I have spent the better part of this week chasing off a chest cold, and on Tuesday all I wanted to do was lie in bed with my man servant bringing me an endless supply of chicken noodle soup. Unfortunately I live in the real world and I’d promised to teach someone how to deadlift. This particular pupil is the self-appointed “King of the Gym”, despite the fact that he has only been hitting the gym for the past year and has yet to perform a single squat or deadlift. The very fact that someone is so self-deluded that they can vocalize this thought is both hilarious and definitive proof that his ego is larger than the ocean.
I didn’t think it was even possible to contain that much self-absorption in my tiny commercial gym. Then again the more time I spend lifting, the more I wonder whether lifting causes an ego pump. Everything I’ve ever read by an internet tough guy suggests that’s the case. And it’s not as though Mr. King of Gym is uncontested. There are guys at my gym who spend the majority of their workout ‘mirin their own ability to flex: pulling up their shorts to show-off their quads, looking in the mirror for every single tricep push-down and curl, flashing the double bicep and side chest poses and then perfecting their duck face. Ladies, you can quit feeling self-conscious in the weight room. Trust me, most of these guys won’t even register your existence.
Maybe that’s a little harsh. King Ego was actually a pretty good student; he obviously knew he was out of his depth when it came to deadlifting, and he listened to the feedback that we were giving him on his form. If he was able to set his ego aside for an hour, then why am I ranting about it on the internet?
Looking back, I think there is a touch of irony in the fact that I resolved to be more confident in 2013. Is my self-confidence really lacking? Even though I can’t work up the moxie to go on a date and even though I doubt my ability to put up numbers until I’ve actually done so, there is a recurring scenario which would suggest that I am in possession of an inflated ego. You see, there are not many dudes in my gym who squat or deadlift. But when someone – a regular or a resolutioner – steps into the rack beside me, I inevitably feel the need to engage in an unspoken battle of one-upsmanship. I need to prove to all of the guys at my gym that I am simply stronger and therefore better than them.

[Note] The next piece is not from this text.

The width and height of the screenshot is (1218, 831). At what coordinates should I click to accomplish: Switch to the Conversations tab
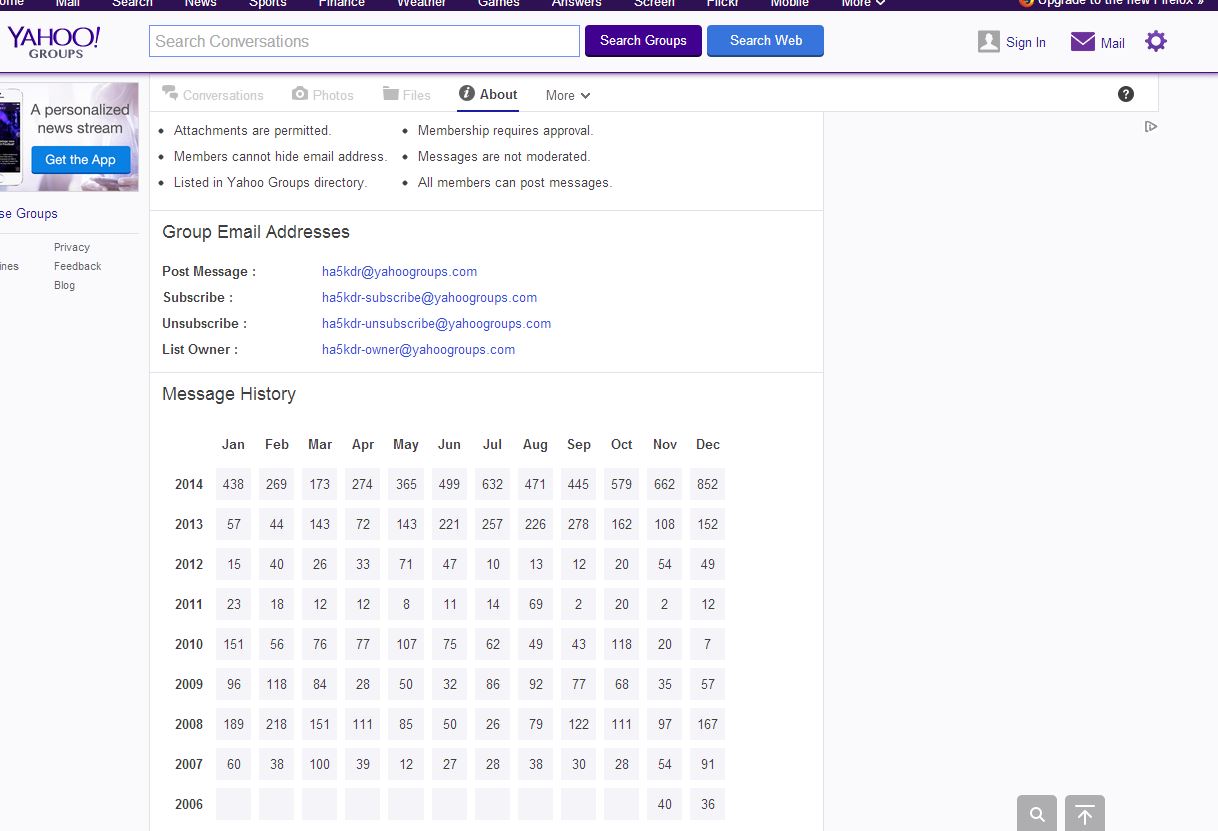pyautogui.click(x=213, y=95)
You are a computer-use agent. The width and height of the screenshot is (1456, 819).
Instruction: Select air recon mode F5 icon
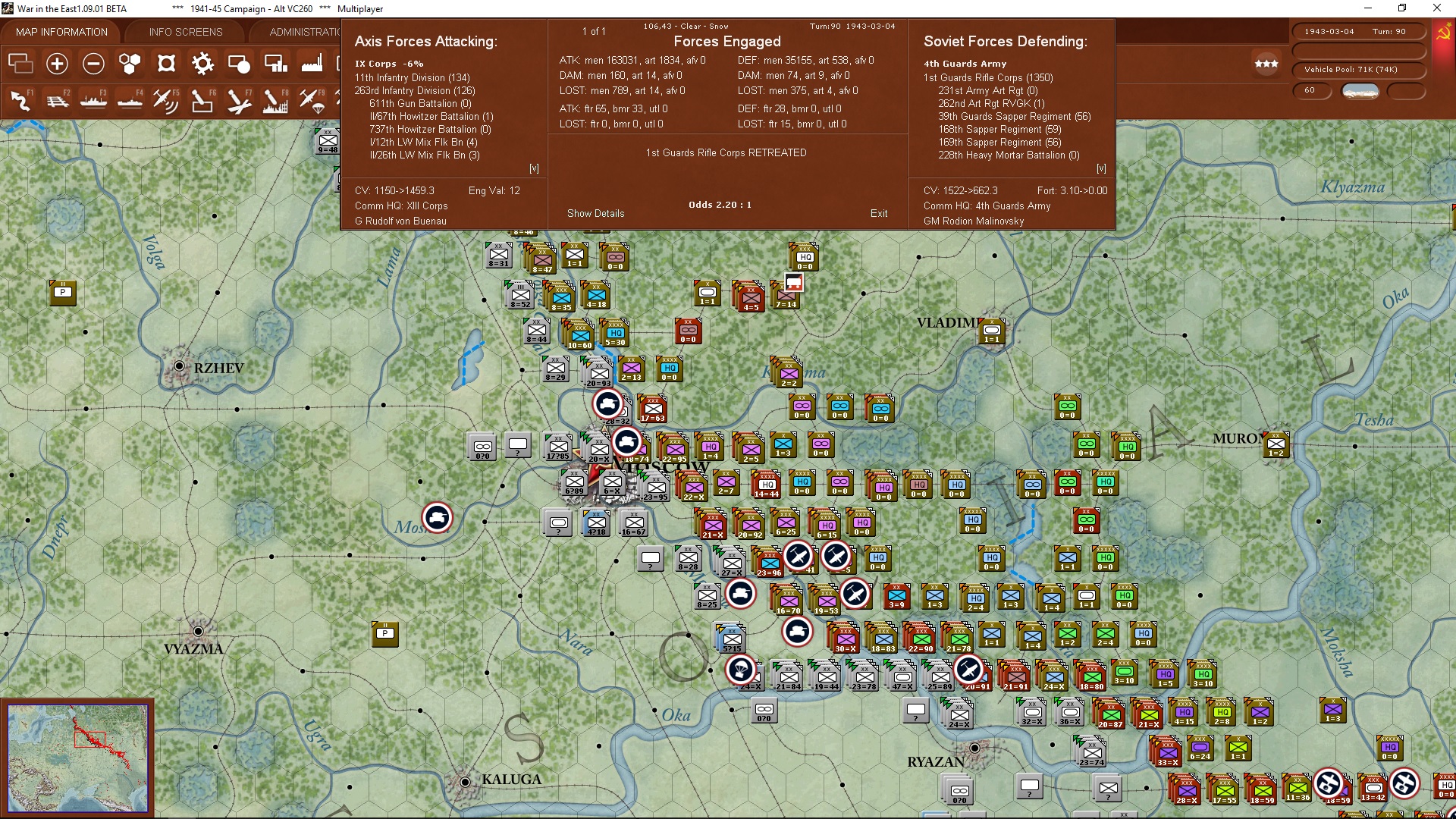(x=165, y=100)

And my dick is longer. That’s certainly not the attitude of someone who lacks confidence. It’s just plain arrogance, so you can just call me “Queen Ego”.

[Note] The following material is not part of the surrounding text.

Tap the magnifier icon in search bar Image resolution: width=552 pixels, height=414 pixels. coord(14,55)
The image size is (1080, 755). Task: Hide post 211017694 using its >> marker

If all those bodybuilding bros are guilty of being self-absorbed, then so am I. And this verdict is certainly not news to me. I am a very competitive person by nature. Sometimes a competitive spirit is beneficial. When I see girls who are lighter than me putting up bigger numbers, I use their strength as motivation to work a little harder. Part of the reason I workout with a team once a week is because I never feel like I can let myself stagnate or fail when others are watching. Strong people make me want to be stronger, plain and simple.
Yet, on the list of things that will make me stronger, “ego” doesn’t even merit an honourable mention. What do I need?
- Consistent and smart training
- Balanced nutrition
That’s all. And letting my ego dictate my training is neither consistent nor smart. Strong people make me want to be stronger, but why do I feel the need to prove myself to weak resolutioners who will vanish in three weeks time? Why does it matter if 105-lb girl who’s been training twice as long as I have can lift five pounds more? It doesn’t. I need to remember that what matters is that I push myself to do what I know I can do, and then improve on that. What matters is being able to put up big numbers at meets, when it really counts. And it certainly will matter if I try to push myself beyond my limits and injure myself, all for a little ego boost.
And so, I do hereby renounce my title as Queen Ego – and not just because the King is openly gay.